* WORK REQUEST
Return exactly the lines below, starting with the one that has "You are a GUI" and going on through the one that has "Task: Click the".

---------- RECORDS SUPPLIED

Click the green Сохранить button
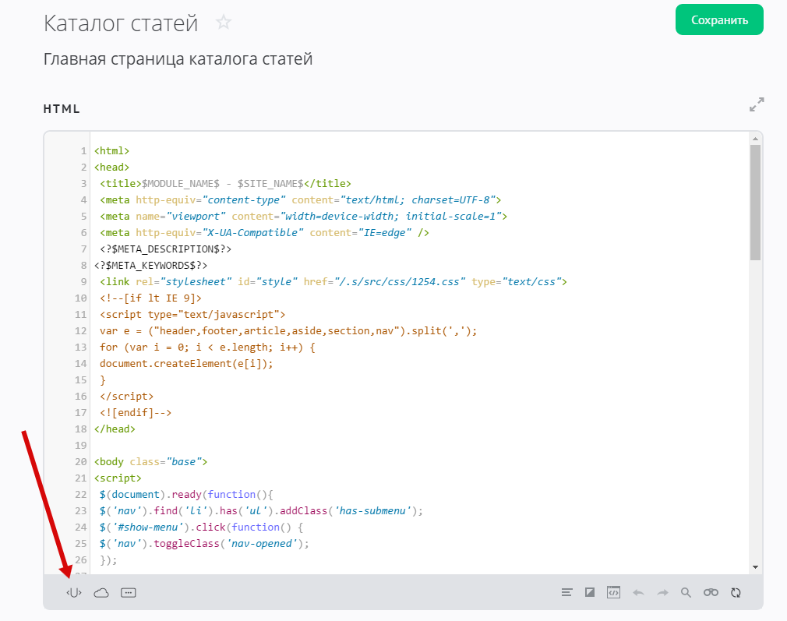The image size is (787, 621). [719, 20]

--------------------
---------- RECORDS SUPPLIED

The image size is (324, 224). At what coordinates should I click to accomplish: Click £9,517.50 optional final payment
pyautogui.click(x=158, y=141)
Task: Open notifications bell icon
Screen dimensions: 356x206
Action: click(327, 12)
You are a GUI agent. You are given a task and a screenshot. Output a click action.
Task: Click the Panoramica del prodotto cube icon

--------------------

* YOUR SOLUTION
You are a GUI agent. You are given a task and a screenshot. Output a click action.
Task: Click the Panoramica del prodotto cube icon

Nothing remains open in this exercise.